Problem |
Rewrite all of the items below, replacing each occurrence of "computer-use agent" with "desktop automation agent" and leaving everything else unchanged.

Input |
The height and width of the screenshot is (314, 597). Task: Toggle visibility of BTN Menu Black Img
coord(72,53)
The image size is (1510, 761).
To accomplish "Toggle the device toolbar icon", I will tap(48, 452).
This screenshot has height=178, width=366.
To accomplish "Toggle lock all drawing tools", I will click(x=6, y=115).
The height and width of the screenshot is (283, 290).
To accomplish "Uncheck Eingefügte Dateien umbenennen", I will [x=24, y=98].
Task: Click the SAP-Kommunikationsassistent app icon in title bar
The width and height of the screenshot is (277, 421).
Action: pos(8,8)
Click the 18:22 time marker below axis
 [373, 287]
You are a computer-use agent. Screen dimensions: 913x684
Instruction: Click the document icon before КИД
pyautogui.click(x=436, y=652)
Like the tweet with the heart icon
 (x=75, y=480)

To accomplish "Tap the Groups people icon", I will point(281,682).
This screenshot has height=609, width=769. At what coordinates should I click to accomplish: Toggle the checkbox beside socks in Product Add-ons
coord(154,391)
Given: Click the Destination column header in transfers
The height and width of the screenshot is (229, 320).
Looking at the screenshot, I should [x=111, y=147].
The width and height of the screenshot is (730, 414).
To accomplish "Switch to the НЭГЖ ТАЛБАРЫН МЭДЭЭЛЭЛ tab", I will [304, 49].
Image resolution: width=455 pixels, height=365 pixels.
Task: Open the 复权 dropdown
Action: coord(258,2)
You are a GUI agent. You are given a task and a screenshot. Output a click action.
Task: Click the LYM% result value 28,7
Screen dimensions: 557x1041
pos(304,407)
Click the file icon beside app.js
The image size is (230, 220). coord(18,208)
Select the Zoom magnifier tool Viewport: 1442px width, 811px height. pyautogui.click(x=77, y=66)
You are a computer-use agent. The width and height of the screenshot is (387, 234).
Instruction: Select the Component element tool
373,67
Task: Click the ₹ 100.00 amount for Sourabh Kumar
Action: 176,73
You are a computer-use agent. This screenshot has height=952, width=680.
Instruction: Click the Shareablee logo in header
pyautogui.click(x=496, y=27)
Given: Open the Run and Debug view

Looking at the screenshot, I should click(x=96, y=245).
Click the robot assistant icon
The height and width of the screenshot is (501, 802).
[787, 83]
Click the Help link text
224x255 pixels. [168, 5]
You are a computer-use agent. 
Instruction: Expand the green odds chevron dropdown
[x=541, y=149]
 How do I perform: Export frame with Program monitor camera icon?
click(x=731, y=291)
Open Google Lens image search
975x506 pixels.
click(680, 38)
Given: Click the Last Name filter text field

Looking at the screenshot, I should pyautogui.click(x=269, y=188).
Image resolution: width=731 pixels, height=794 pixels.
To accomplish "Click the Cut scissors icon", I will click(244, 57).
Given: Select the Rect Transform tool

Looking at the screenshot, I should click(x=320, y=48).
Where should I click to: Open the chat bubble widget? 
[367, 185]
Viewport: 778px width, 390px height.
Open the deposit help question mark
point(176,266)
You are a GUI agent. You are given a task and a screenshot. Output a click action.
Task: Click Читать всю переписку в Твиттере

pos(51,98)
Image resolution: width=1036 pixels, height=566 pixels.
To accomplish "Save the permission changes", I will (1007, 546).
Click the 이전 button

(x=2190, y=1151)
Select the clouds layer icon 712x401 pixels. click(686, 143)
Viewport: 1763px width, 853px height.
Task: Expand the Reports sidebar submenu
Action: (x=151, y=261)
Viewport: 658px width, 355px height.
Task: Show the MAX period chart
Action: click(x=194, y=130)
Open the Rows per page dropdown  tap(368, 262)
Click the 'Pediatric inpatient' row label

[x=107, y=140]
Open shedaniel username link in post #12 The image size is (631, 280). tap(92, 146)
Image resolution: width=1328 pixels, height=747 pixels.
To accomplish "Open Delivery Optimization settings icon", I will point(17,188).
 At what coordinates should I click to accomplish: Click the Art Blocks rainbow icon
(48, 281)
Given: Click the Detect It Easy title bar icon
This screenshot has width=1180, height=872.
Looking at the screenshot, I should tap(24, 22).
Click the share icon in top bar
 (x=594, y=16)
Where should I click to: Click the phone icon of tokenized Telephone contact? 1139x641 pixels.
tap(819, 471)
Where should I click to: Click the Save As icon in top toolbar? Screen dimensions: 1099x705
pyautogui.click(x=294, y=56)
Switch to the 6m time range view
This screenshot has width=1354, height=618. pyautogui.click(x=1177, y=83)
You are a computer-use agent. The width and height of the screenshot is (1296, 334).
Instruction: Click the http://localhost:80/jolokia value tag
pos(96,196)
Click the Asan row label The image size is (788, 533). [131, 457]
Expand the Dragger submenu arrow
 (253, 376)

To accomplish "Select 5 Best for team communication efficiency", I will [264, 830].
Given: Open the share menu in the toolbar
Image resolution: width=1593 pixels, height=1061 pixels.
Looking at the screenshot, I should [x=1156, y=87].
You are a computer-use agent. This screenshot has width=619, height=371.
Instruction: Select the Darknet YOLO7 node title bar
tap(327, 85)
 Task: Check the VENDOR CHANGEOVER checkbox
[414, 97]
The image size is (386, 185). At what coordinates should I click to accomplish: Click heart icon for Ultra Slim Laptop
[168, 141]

Result of this task |
The height and width of the screenshot is (314, 597). Task: Toggle visibility of BTN Menu Black Img
coord(72,53)
The image size is (1510, 761).
To accomplish "Toggle the device toolbar icon", I will tap(48, 452).
This screenshot has height=178, width=366.
To accomplish "Toggle lock all drawing tools", I will click(x=6, y=115).
The height and width of the screenshot is (283, 290).
To accomplish "Uncheck Eingefügte Dateien umbenennen", I will [x=24, y=98].
Task: Click the SAP-Kommunikationsassistent app icon in title bar
The width and height of the screenshot is (277, 421).
Action: pos(8,8)
Click the 18:22 time marker below axis
 [373, 287]
You are a desktop automation agent. Screen dimensions: 913x684
Instruction: Click the document icon before КИД
pyautogui.click(x=436, y=652)
Like the tweet with the heart icon
 (x=75, y=480)

To accomplish "Tap the Groups people icon", I will point(281,682).
This screenshot has height=609, width=769. At what coordinates should I click to accomplish: Toggle the checkbox beside socks in Product Add-ons
coord(154,391)
Given: Click the Destination column header in transfers
The height and width of the screenshot is (229, 320).
Looking at the screenshot, I should [x=111, y=147].
The width and height of the screenshot is (730, 414).
To accomplish "Switch to the НЭГЖ ТАЛБАРЫН МЭДЭЭЛЭЛ tab", I will [304, 49].
Image resolution: width=455 pixels, height=365 pixels.
Task: Open the 复权 dropdown
Action: coord(258,2)
You are a GUI agent. You are given a task and a screenshot. Output a click action.
Task: Click the LYM% result value 28,7
Screen dimensions: 557x1041
pos(304,407)
Click the file icon beside app.js
The image size is (230, 220). coord(18,208)
Select the Zoom magnifier tool Viewport: 1442px width, 811px height. pyautogui.click(x=77, y=66)
You are a desktop automation agent. The width and height of the screenshot is (387, 234).
Instruction: Select the Component element tool
373,67
Task: Click the ₹ 100.00 amount for Sourabh Kumar
Action: 176,73
You are a desktop automation agent. This screenshot has height=952, width=680.
Instruction: Click the Shareablee logo in header
pyautogui.click(x=496, y=27)
Given: Open the Run and Debug view

Looking at the screenshot, I should click(x=96, y=245).
Click the robot assistant icon
The height and width of the screenshot is (501, 802).
[787, 83]
Click the Help link text
224x255 pixels. [168, 5]
You are a desktop automation agent. 
Instruction: Expand the green odds chevron dropdown
[x=541, y=149]
 How do I perform: Export frame with Program monitor camera icon?
click(x=731, y=291)
Open Google Lens image search
975x506 pixels.
click(680, 38)
Given: Click the Last Name filter text field

Looking at the screenshot, I should pyautogui.click(x=269, y=188).
Image resolution: width=731 pixels, height=794 pixels.
To accomplish "Click the Cut scissors icon", I will click(244, 57).
Given: Select the Rect Transform tool

Looking at the screenshot, I should click(x=320, y=48).
Where should I click to: Open the chat bubble widget? 
[367, 185]
Viewport: 778px width, 390px height.
Open the deposit help question mark
point(176,266)
You are a GUI agent. You are given a task and a screenshot. Output a click action.
Task: Click Читать всю переписку в Твиттере

pos(51,98)
Image resolution: width=1036 pixels, height=566 pixels.
To accomplish "Save the permission changes", I will (1007, 546).
Click the 이전 button

(x=2190, y=1151)
Select the clouds layer icon 712x401 pixels. click(686, 143)
Viewport: 1763px width, 853px height.
Task: Expand the Reports sidebar submenu
Action: (x=151, y=261)
Viewport: 658px width, 355px height.
Task: Show the MAX period chart
Action: click(x=194, y=130)
Open the Rows per page dropdown  tap(368, 262)
Click the 'Pediatric inpatient' row label

[x=107, y=140]
Open shedaniel username link in post #12 The image size is (631, 280). tap(92, 146)
Image resolution: width=1328 pixels, height=747 pixels.
To accomplish "Open Delivery Optimization settings icon", I will point(17,188).
 At what coordinates should I click to accomplish: Click the Art Blocks rainbow icon
(48, 281)
Given: Click the Detect It Easy title bar icon
This screenshot has width=1180, height=872.
Looking at the screenshot, I should tap(24, 22).
Click the share icon in top bar
 (x=594, y=16)
Where should I click to: Click the phone icon of tokenized Telephone contact? 1139x641 pixels.
tap(819, 471)
Where should I click to: Click the Save As icon in top toolbar? Screen dimensions: 1099x705
pyautogui.click(x=294, y=56)
Switch to the 6m time range view
This screenshot has width=1354, height=618. pyautogui.click(x=1177, y=83)
You are a desktop automation agent. The width and height of the screenshot is (1296, 334).
Instruction: Click the http://localhost:80/jolokia value tag
pos(96,196)
Click the Asan row label The image size is (788, 533). [131, 457]
Expand the Dragger submenu arrow
 (253, 376)

To accomplish "Select 5 Best for team communication efficiency", I will [264, 830].
Given: Open the share menu in the toolbar
Image resolution: width=1593 pixels, height=1061 pixels.
Looking at the screenshot, I should [x=1156, y=87].
You are a desktop automation agent. This screenshot has width=619, height=371.
Instruction: Select the Darknet YOLO7 node title bar
tap(327, 85)
 Task: Check the VENDOR CHANGEOVER checkbox
[414, 97]
The image size is (386, 185). At what coordinates should I click to accomplish: Click heart icon for Ultra Slim Laptop
[168, 141]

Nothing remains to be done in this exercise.